(Collection entries)
· · · · · · ·
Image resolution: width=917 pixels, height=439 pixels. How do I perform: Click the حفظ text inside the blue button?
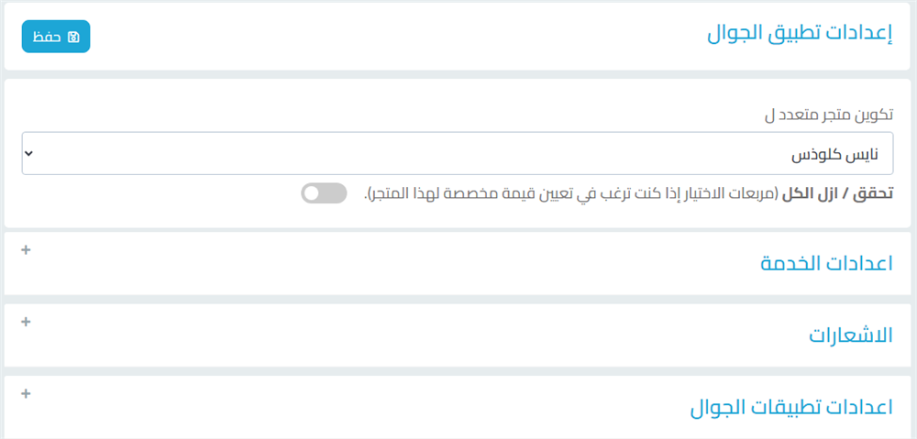[48, 37]
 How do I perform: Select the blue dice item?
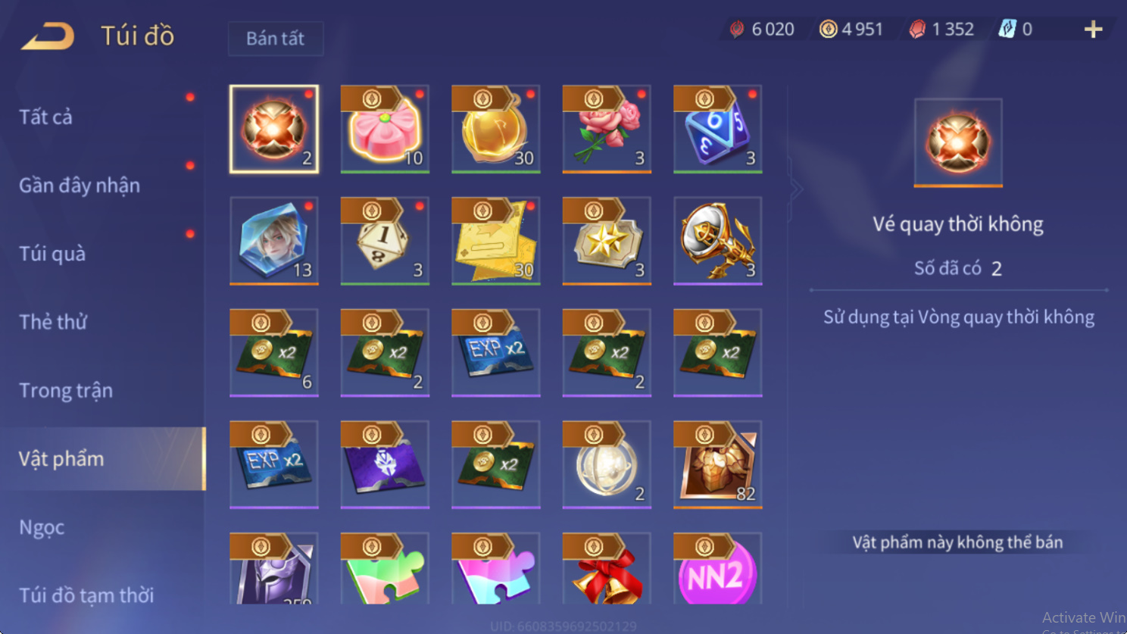tap(717, 129)
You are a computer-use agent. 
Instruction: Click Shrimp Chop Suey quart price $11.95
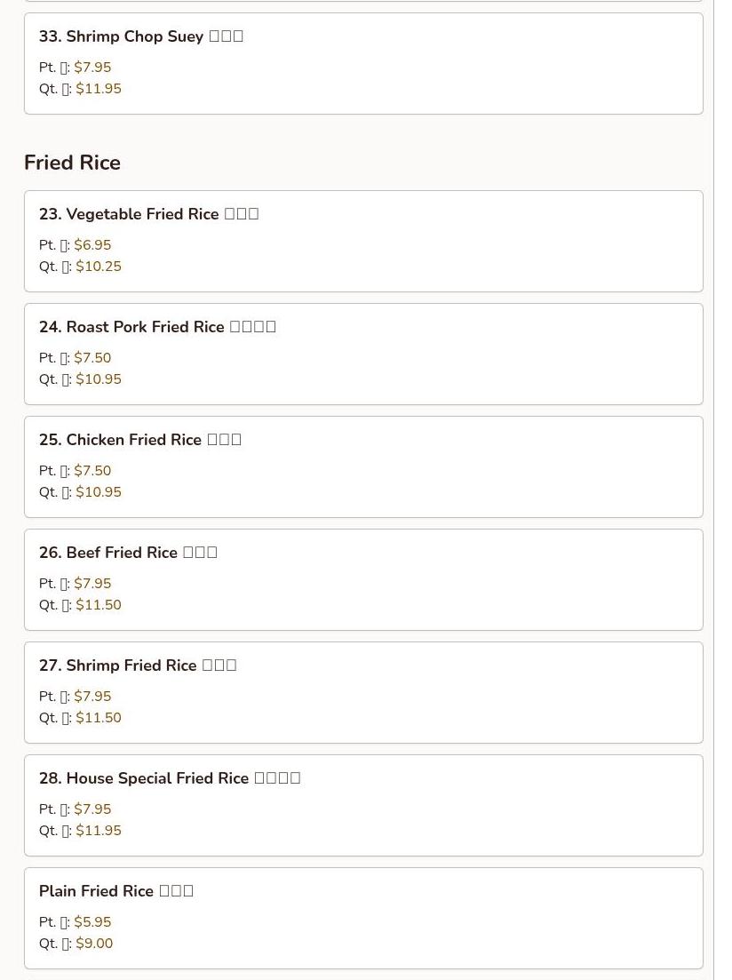(99, 89)
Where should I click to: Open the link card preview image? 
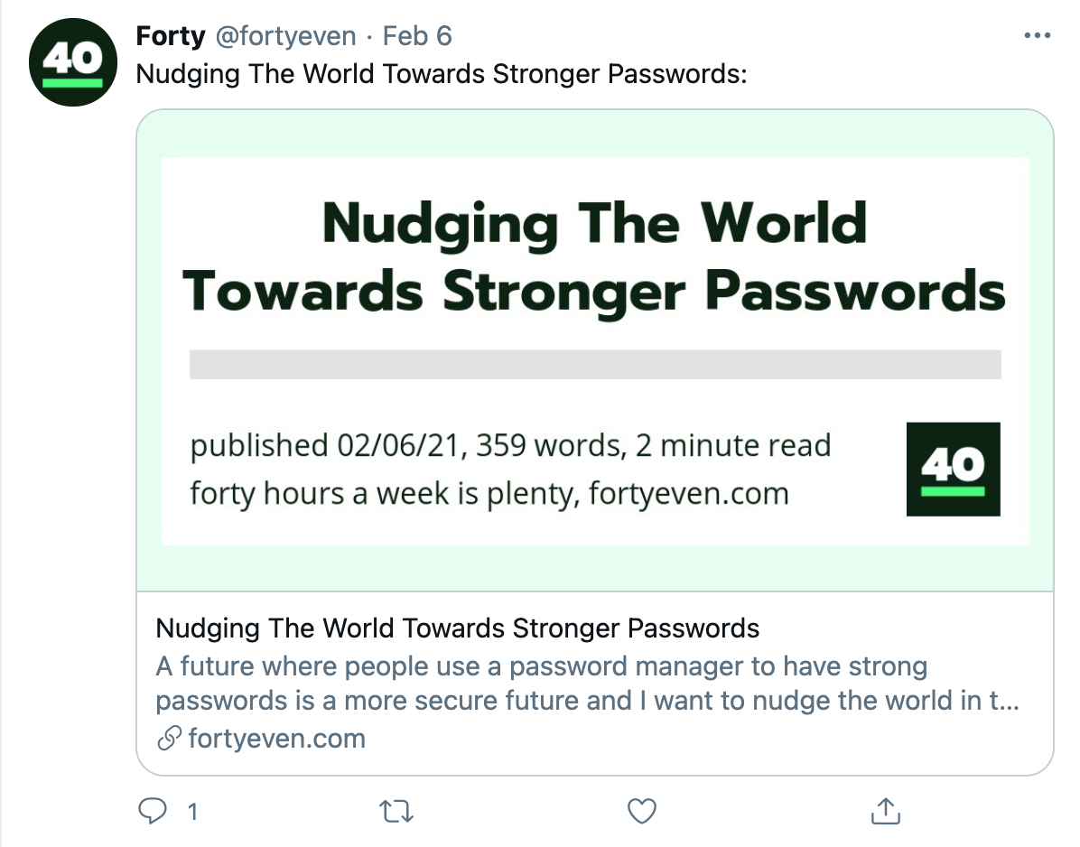click(595, 350)
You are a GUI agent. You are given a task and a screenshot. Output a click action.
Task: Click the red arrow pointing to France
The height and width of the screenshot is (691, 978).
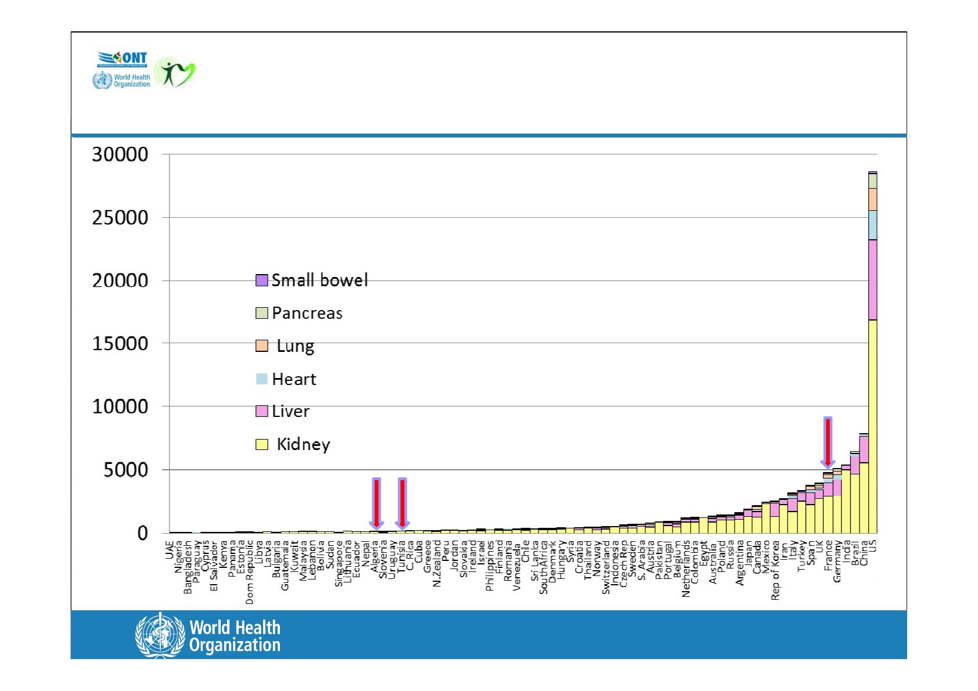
· · · · · · ·
> **PROBLEM REQUIREMENTS**
Pull out each line of the items above that contains the word "perform", matching its case exactly.

> **EXPECTED OUTPUT**
Image resolution: width=917 pixels, height=439 pixels. How do I perform: Click the حفظ text inside the blue button?
 How do I perform: Select the blue dice item?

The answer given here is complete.